- **Objetivo**:
Continúa, por favor, el texto de más abajo sobre el arte colonial en América Latina, a partir de su última oración.

- **Página**:
● ● ●

La importación de las formas
artísticas del barroco español y portugués en América Latina se llevó a cabo de
forma algo tardía, hacia mediados del siglo XVII, y su impronta estética
perduró hasta principios del siglo XIX. Al contrario de lo que había ocurrido
antes, los nuevos conceptos artísticos, que hasta entonces se habían
reproducido de forma casi mimética, dieron paso a un arte nuevo al superponerse
al legado cultural autóctono. Este nuevo arte, llamado arte mestizo o arte
colonial, alcanzó su máxima expresión en Perú y en México. Pero tampoco cabe
hablar propiamente del barroco como base del arte colonial, puesto que, junto
con éste, pervivieron en América el gótico y el mudéjar e incluso la estética
renacentista.
El principal rasgo de la fusión
que daría lugar al arte mestizo fue la preponderancia de la arquitectura sobre
las demás artes, debido sin duda a la necesidad de adoctrinar a los indígenas,
lo que despertó una verdadera fiebre constructiva de iglesias, conventos y
catedrales. La utilización de mano de obra autóctona impregnó de sus técnicas,
materiales y tendencias decorativas los proyectos de los colonizadores. Además,
por motivos prácticos, se impuso la necesidad de incorporar elementos
estructurales novedosos, por ejemplo, la utilización del espacio exterior de
las iglesias como lugar de culto, ya que los rituales religiosos precolombinos
se realizaban al aire libre. A ello cabe añadir la procedencia de los
materiales, que iluminaron los nuevos edificios civiles y de culto con
variopintas tonalidades de color, como el rosáceo de la piedra de Morelia, el
verde de la de Oaxaca, la arenisca amarillenta de Chiluca o el rojo y negro de
la piedra volcánica. En México, donde había una pujante industria de loza, las
fachadas de los edificios se revistieron de azulejos de colores y de ladrillos,
mientras que en las zonas cálidas y costeras se dotó a las balconadas de una
mayor amplitud.

● ● ●

- **Datos proporcionados**:
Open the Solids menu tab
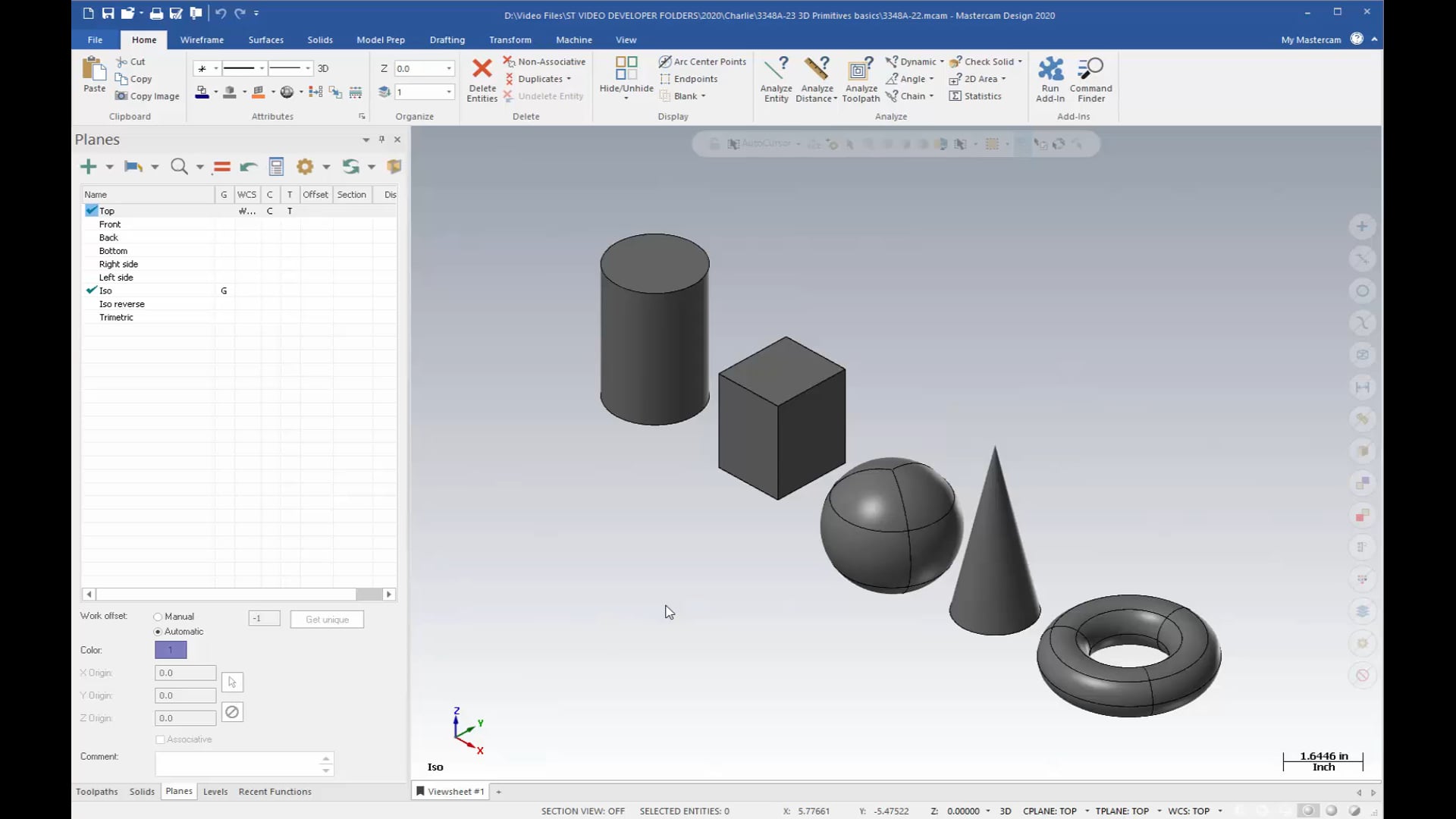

● ● ●

- **Resultado**:
Los elementos decorativos de las
nuevas construcciones no sólo incorporaron motivos autóctonos como plantas y
animales americanos, sino que proliferaron de tal manera, al gusto abigarrado
de los indígenas que se deseaba evangelizar, que no quedaba ningún resquicio
sin cubrir. El afán ornamental afectó a todo el edificio, pero en particular a
las fachadas, que acabaron convirtiéndose en impresionantes conjuntos
decorativos trabajados con piedras de colores y revestimientos de ladrillos y
azulejos. Ejemplos de esta profusa ornamentación son la portada de la iglesia
de San Lorenzo de Potosí (Bolivia), la fachada de la iglesia de la Compañía de
Jesús en Arequipa (Perú) o la portada de la catedral de Zacatecas, en México,
realizada en piedra roja.
En el siglo XVIII reapareció en
México un estilo denominado mudéjar mexicano o tequitqui por ser una mezcla
entre el arte español importado y el indígena, en el que la composición de la
decoración interior a partir de tipos humanos autóctonos y motivos de la tierra
recreaba paraísos perfectamente reconocibles por los indígenas.
Fuente: Historia del Arte.
Editorial Salvat.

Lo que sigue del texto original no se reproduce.